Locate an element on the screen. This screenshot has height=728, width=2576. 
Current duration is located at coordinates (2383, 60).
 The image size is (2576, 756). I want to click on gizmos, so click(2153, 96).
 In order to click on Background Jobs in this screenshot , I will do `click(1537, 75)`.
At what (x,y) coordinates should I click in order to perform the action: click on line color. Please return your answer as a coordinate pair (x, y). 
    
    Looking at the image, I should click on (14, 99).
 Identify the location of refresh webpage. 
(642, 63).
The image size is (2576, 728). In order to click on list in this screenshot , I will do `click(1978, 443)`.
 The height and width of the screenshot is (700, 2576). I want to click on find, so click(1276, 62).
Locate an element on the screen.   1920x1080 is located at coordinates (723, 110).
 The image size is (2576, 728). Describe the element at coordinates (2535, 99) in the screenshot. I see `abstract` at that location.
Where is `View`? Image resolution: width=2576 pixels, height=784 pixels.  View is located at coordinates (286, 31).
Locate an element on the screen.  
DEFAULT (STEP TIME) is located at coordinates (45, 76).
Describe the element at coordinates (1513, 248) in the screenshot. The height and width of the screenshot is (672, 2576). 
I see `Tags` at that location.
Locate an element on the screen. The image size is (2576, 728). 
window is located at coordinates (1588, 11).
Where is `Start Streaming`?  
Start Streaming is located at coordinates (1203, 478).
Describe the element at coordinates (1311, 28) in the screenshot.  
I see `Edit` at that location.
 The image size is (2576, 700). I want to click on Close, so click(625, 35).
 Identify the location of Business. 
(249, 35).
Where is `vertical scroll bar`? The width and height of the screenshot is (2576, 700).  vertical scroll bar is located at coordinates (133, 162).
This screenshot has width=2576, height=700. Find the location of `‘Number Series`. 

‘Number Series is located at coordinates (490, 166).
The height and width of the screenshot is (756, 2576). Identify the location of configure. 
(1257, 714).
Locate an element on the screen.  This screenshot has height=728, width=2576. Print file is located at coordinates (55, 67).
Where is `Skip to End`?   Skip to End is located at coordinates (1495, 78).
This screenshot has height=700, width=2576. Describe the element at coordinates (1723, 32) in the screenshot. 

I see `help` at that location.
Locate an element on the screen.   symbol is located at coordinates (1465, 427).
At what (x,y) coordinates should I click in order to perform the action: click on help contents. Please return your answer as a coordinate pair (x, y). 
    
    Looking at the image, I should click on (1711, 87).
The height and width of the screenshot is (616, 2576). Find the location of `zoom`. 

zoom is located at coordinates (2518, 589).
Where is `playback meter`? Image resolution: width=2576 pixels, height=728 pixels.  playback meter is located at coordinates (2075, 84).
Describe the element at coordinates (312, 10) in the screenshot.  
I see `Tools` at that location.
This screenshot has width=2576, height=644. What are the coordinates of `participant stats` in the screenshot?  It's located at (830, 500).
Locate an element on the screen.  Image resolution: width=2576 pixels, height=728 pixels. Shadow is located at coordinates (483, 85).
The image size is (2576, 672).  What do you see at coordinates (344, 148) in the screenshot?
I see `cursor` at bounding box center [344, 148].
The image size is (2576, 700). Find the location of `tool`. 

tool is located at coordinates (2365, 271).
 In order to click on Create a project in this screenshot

- _Goal of the exercise_: Find each line in the material above that includes the word "action", and copy those lines out in full.

- _Written solution_:
At what (x,y) coordinates should I click in order to perform the action: click on line color. Please return your answer as a coordinate pair (x, y). 
At what (x,y) coordinates should I click in order to perform the action: click on help contents. Please return your answer as a coordinate pair (x, y). 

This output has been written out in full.